There is yet another set of nesting finches in the roof of our balcony (the third set this spring).

There are little sparrows that peck at the window of my study.

Yesterday morning there was a blue jay hovering over my bicycle, more startled than territorial, fortunately.

Flocks of migrating pelicans fly over my head every time I go for a walk or run.

A someone I know is trying to leave the country. And, of course, many people are trying to come to this country.

I am not a vegetarian and San Diego is cold.

When you begin to notice birds, you notice that birds are everywhere. What else is everywhere?

sex
dust
mythology
wall-to-wall carpet
miscommunication
nostalgia
pollen
isolation

3 comments:

Jessica Smith said...

but there are good reasons to write about birds. birds are great. and everyone writes about birds differently. i think birds are a good test case for looking at poems by different authors. you see how each poet uses words and sees the world differently by seeing how they write about birds.

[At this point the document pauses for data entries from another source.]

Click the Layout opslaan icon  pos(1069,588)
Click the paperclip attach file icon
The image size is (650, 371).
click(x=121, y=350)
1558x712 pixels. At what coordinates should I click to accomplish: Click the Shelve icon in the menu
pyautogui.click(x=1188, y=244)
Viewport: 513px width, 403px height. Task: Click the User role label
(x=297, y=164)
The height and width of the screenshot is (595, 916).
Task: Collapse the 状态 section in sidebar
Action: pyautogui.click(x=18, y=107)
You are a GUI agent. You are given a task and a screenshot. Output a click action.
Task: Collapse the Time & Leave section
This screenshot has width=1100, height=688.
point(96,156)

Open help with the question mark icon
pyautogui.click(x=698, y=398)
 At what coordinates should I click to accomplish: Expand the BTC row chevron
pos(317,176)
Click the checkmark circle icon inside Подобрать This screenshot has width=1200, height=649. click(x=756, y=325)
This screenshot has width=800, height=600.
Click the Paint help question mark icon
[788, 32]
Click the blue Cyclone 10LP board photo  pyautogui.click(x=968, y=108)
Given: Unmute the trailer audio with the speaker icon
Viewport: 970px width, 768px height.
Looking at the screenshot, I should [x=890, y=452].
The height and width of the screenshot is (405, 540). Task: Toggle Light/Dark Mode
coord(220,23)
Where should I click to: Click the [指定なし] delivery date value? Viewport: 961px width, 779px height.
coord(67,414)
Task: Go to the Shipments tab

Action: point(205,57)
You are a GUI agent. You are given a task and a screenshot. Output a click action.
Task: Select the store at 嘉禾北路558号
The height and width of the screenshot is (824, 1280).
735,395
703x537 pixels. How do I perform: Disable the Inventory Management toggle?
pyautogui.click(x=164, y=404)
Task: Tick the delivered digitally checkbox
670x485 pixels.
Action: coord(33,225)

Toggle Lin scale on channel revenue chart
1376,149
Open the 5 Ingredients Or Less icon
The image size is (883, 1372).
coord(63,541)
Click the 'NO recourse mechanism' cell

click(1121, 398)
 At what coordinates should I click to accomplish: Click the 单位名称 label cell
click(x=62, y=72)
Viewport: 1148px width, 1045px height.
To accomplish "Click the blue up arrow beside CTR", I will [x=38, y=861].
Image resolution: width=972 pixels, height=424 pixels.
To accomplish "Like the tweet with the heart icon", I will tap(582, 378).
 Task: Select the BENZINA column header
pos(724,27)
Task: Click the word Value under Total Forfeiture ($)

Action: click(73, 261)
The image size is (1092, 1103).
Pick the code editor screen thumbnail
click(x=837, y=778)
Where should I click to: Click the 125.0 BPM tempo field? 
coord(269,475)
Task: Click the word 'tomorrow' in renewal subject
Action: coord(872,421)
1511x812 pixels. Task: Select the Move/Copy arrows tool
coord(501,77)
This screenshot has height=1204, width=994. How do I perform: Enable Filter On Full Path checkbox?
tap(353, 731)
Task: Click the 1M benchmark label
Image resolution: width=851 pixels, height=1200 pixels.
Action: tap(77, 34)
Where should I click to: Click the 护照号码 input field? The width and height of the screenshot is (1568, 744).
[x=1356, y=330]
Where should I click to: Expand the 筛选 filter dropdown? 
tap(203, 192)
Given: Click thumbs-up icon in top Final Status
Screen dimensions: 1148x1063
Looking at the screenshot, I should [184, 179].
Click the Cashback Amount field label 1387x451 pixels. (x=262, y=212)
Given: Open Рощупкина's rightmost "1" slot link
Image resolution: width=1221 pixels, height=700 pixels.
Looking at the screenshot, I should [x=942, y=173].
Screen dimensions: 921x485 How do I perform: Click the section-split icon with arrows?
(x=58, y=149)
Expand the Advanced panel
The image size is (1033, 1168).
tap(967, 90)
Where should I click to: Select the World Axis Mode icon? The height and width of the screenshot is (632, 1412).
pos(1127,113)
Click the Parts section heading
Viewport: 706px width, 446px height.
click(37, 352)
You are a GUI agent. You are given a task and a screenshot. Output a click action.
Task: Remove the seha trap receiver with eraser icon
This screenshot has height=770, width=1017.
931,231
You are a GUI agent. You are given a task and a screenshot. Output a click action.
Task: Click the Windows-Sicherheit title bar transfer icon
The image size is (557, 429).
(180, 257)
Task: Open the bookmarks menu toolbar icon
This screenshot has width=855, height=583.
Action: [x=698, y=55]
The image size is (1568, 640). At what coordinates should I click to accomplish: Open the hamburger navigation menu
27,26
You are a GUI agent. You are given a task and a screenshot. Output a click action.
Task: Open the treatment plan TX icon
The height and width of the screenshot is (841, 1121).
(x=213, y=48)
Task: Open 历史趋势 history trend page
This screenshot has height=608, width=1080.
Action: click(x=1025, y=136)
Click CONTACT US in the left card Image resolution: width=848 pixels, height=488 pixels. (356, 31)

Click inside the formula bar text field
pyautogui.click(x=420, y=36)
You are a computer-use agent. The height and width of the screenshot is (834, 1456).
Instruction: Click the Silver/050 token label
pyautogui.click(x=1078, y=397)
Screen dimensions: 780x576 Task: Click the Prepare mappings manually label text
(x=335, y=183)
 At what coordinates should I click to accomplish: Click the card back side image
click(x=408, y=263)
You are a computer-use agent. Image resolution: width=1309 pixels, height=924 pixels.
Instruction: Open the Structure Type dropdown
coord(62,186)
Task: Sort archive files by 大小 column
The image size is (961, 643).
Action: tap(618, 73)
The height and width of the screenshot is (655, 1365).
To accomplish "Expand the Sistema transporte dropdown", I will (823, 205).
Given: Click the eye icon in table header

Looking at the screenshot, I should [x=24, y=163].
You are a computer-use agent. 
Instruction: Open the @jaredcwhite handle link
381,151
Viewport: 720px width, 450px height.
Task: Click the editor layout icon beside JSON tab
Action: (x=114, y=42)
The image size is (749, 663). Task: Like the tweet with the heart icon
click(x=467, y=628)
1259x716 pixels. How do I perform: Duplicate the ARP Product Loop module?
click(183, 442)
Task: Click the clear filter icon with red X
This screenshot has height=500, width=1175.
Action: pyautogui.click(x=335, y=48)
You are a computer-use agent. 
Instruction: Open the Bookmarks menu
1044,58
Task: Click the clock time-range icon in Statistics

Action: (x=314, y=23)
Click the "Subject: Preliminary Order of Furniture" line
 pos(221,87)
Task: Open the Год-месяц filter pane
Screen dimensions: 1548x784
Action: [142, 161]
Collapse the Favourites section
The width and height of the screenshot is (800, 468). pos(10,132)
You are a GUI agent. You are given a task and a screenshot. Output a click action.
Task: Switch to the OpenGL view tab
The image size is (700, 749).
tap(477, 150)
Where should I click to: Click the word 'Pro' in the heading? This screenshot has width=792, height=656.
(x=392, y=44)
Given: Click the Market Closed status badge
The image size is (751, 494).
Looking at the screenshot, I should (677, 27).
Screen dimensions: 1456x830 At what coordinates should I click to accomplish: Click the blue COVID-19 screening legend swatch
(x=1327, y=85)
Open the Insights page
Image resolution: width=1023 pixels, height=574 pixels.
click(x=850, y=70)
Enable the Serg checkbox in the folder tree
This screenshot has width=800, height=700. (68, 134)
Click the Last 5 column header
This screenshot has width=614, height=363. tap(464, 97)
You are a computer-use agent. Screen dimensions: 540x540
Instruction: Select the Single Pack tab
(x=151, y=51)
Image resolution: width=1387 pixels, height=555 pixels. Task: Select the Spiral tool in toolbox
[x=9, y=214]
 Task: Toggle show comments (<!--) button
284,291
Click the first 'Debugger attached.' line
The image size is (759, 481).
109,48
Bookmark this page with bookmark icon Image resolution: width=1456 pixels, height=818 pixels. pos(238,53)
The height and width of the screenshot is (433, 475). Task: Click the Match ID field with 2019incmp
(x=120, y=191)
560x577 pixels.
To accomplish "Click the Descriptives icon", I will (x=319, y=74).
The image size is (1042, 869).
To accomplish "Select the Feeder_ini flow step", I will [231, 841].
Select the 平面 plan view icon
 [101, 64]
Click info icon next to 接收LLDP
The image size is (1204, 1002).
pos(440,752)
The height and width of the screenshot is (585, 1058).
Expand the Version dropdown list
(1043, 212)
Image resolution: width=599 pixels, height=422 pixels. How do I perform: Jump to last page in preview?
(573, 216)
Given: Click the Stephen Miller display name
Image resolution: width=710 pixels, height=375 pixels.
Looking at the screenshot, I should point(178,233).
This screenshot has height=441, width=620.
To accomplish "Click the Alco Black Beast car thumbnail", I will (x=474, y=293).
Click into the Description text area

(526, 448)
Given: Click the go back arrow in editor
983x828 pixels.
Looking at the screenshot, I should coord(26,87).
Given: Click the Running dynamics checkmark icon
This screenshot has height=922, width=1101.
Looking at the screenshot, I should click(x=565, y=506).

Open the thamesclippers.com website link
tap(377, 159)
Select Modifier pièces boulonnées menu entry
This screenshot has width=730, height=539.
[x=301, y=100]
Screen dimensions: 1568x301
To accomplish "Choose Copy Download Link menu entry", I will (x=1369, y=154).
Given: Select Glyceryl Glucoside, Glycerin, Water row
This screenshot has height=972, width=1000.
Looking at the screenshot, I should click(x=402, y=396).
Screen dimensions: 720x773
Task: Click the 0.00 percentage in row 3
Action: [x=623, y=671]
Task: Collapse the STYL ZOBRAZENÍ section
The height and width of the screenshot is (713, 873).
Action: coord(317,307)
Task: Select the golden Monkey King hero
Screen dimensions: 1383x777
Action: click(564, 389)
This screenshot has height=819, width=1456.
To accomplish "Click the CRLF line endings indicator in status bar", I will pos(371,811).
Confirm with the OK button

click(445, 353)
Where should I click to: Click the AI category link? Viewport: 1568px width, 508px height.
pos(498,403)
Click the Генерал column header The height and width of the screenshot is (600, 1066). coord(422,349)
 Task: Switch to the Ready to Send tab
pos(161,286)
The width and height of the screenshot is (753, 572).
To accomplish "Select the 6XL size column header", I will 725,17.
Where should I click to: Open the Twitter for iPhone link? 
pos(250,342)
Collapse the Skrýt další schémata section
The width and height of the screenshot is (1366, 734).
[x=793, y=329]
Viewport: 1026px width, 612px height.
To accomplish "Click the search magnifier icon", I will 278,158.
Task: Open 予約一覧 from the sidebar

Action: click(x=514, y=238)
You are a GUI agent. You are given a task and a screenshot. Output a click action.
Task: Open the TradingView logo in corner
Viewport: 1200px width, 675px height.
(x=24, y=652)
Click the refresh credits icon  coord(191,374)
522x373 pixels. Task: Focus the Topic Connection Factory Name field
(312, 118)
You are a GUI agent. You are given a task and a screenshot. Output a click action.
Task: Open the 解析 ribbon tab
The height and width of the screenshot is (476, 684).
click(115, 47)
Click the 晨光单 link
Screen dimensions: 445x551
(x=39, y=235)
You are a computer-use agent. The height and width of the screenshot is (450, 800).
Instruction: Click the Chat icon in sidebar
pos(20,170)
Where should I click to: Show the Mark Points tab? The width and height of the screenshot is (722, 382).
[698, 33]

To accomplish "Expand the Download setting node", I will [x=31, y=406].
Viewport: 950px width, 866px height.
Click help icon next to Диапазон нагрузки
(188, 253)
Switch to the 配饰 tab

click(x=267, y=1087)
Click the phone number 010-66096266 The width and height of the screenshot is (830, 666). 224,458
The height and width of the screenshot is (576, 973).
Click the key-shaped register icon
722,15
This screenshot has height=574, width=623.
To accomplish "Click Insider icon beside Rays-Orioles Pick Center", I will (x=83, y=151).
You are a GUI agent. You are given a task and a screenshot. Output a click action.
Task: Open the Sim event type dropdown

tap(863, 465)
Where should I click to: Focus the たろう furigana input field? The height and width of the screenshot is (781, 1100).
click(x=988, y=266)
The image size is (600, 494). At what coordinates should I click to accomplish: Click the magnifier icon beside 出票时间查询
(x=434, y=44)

pollen. i don't know any poems about pollen.

K. Lorraine Graham said...

I have several references to hives in my recent poems, but I'm only now beginning to talk about dust and pollen.

I think you're right that birds can be a good test case for looking at different poems by different authors, but we could also say that about how people write about death, love, the seasons, and their parents. I can't say away from birds as a source for subject matter and diction (diction especially), they're too much a direct part of my life (like family).

O birds. Death. Ambivalence!

Jessica Smith said...

i am writing about flowers and fruits, so i am being particularly original right now ;-)

bees. bees are interesting. something about hexadimensional space? and dancing.